- Stored data:

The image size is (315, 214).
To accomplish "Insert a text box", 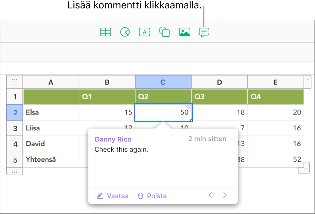I will click(144, 32).
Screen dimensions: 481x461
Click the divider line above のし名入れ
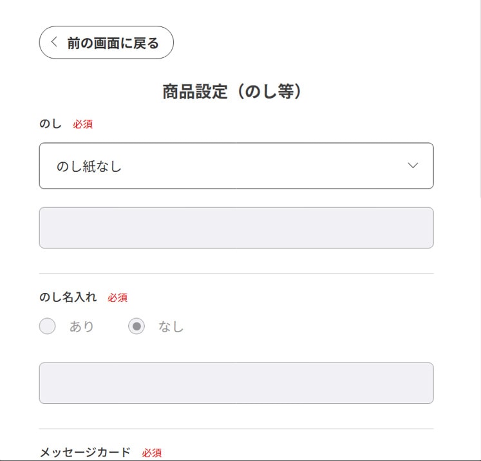click(x=236, y=274)
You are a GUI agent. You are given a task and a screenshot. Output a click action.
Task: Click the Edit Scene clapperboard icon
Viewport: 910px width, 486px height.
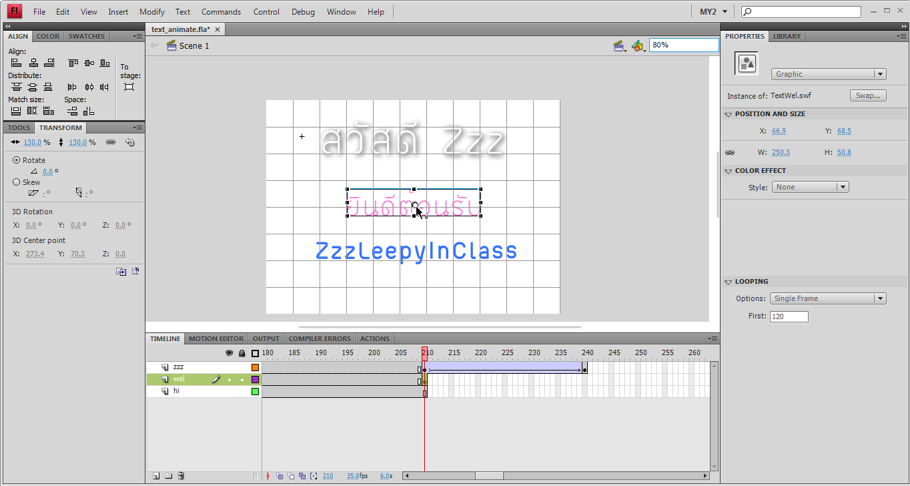coord(620,45)
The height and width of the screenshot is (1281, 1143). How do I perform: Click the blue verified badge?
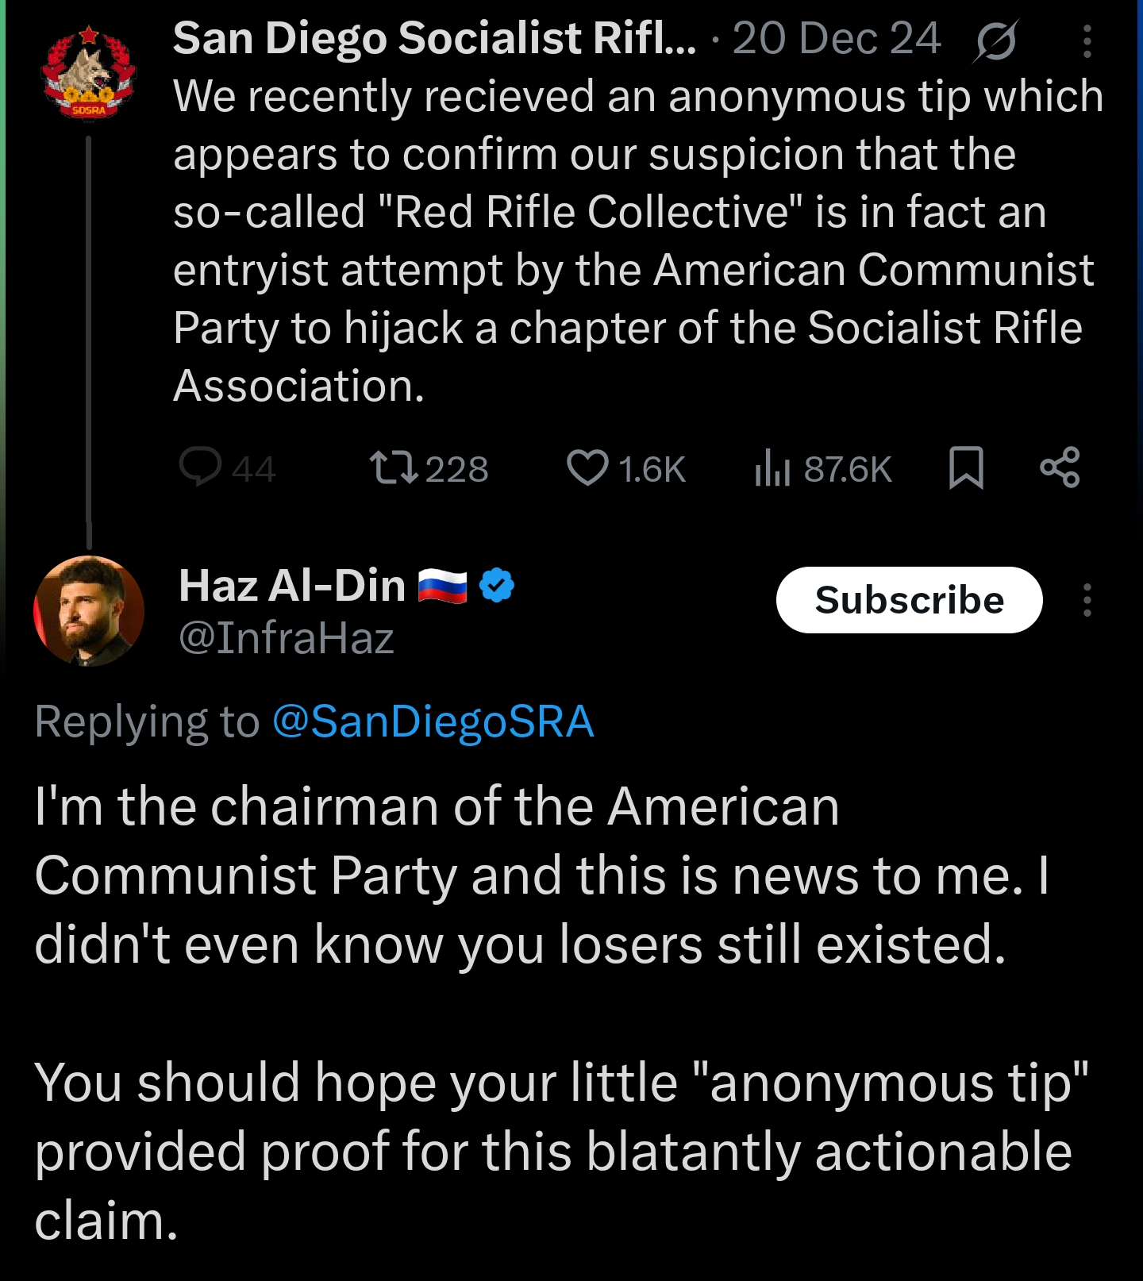[498, 586]
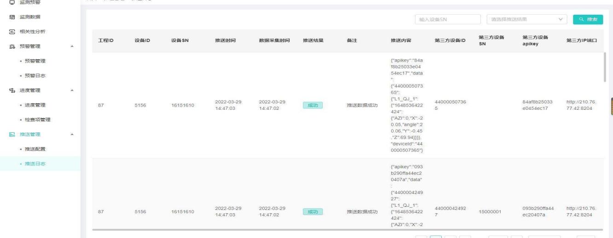Viewport: 613px width, 238px height.
Task: Go to the 推送配置 submenu item
Action: click(x=35, y=149)
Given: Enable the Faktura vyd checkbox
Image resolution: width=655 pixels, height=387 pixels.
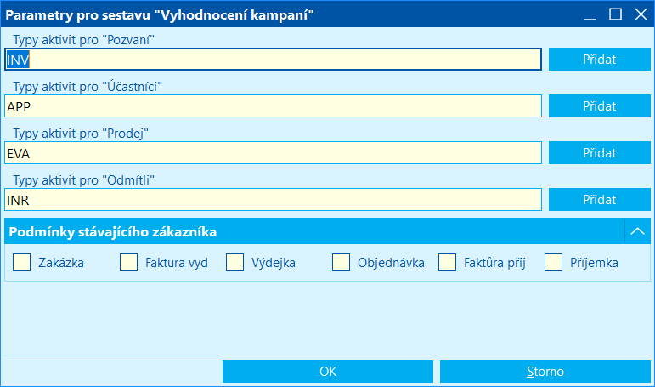Looking at the screenshot, I should pyautogui.click(x=129, y=263).
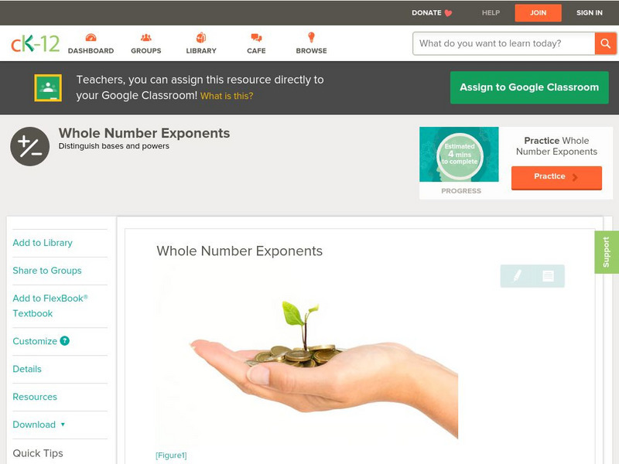Open the Groups people icon

pyautogui.click(x=146, y=37)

- Work request: Only one stretch of the entries above is needed: the lines from the one containing "Task: Click the Edit Scene clapperboard icon" through the one containing "Given: Enable the Faktura vyd checkbox". Copy it exactly, without the pictures.

- Output of the exercise:
Task: Click the Edit Scene clapperboard icon
Viewport: 910px width, 486px height.
coord(620,45)
The height and width of the screenshot is (1281, 1143). How do I perform: Click the blue verified badge?
[498, 586]
Viewport: 613px width, 238px height.
Task: Go to the 推送配置 submenu item
Action: click(x=35, y=149)
Given: Enable the Faktura vyd checkbox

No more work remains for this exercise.